Ammann and PSA CEO Carlos Tavares repeatedly spoke of the “industrial logic” behind combining of PSA and Opel. For GM, the upside is no longer having to pour money into a region where the benefits to the rest of the company’s operations are diminishing.
“We believe this is the beginning of a new era of achievement for Opel/Vauxhall,” GM CEO Mary Barra said, “as well as a bold and fundamental commitment to GM’s own future of profitable growth and success.”
The sale, expected to close by the end of the year, comes as Opel was close to finally making money again after nearly two decades of losses. But the profit opportunity GM saw in Europe is far less than what it already is generating elsewhere, particularly in the U.S.

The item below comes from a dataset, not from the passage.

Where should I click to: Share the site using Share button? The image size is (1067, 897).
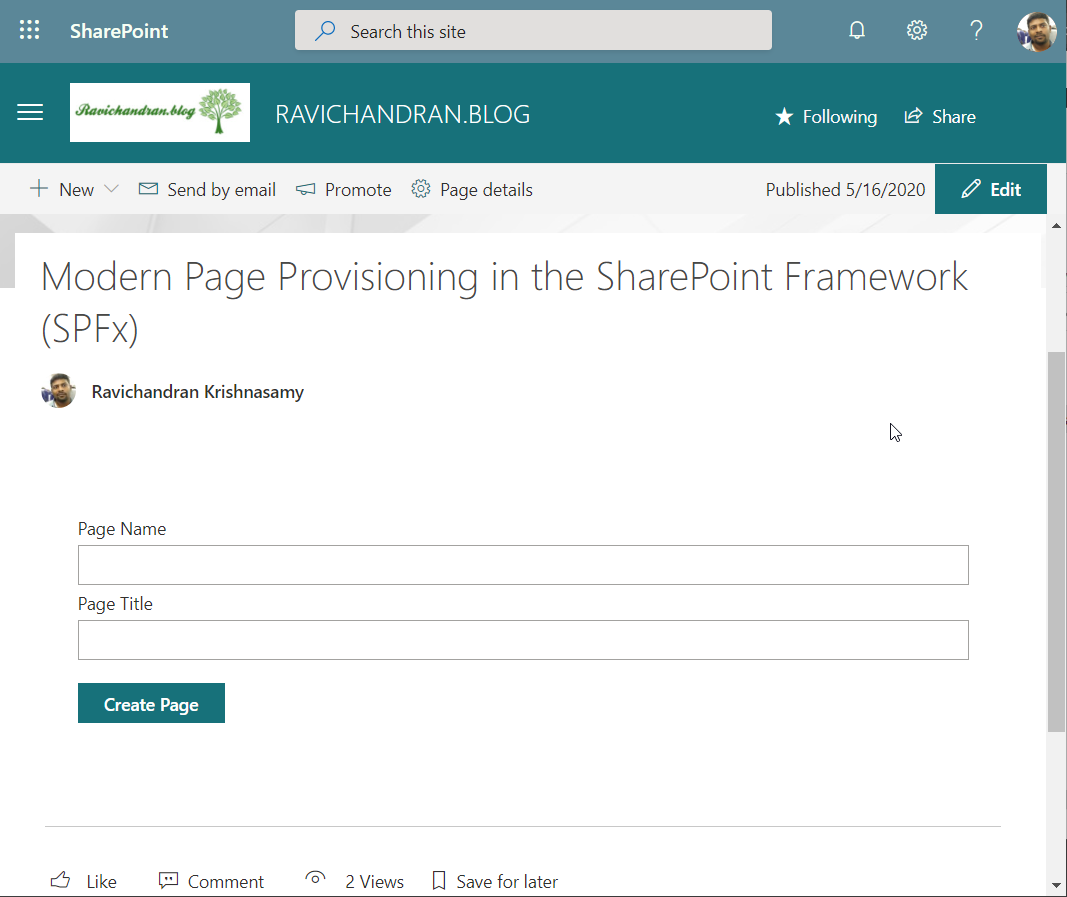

PSA said it expects Opel to produce operating margins of 2 percent by 2020 and 6 percent by 2026. That compares to GM’s margins of more than 10 percent in North America for the past two years. The company has projected it will achieve that target again in 2017.
GM said the deal will free up $2 billion in cash to use toward repurchasing its own shares. The company is in the midst of a buyback program that it recently expanded to a goal of $14 billion.
At the same time, GM said it will have to take a primarily non-cash special charge of $4 billion to $4.5 billion in connection with the sale. GM said it will pay PSA 3 billion euros ($3.18 billion) to settle transferred pension obligations.
GM said Opel will continue to provide some vehicles for its Buick brand and for its Holden unit in Australia. GM and PSA, which have collaborated on some vehicle development since 2012, said they also will work together on electric-vehicle technology.
Last year’s vote by the UK to leave the European Union clearly played a role in GM’s decision. During today’s news conference, Barra was asked if Donald Trump’s election as U.S. president was a factor, given his emphasis on reducing imports and proposal to tax vehicles that are brought into the country. Barra said only that the “changing landscape” in Europe and other parts of the world led to the agreement.
“This was really a carefully thought-out plan,” she said, “building on the success and the win-win opportunity that we saw because of our work with PSA in the last four years.”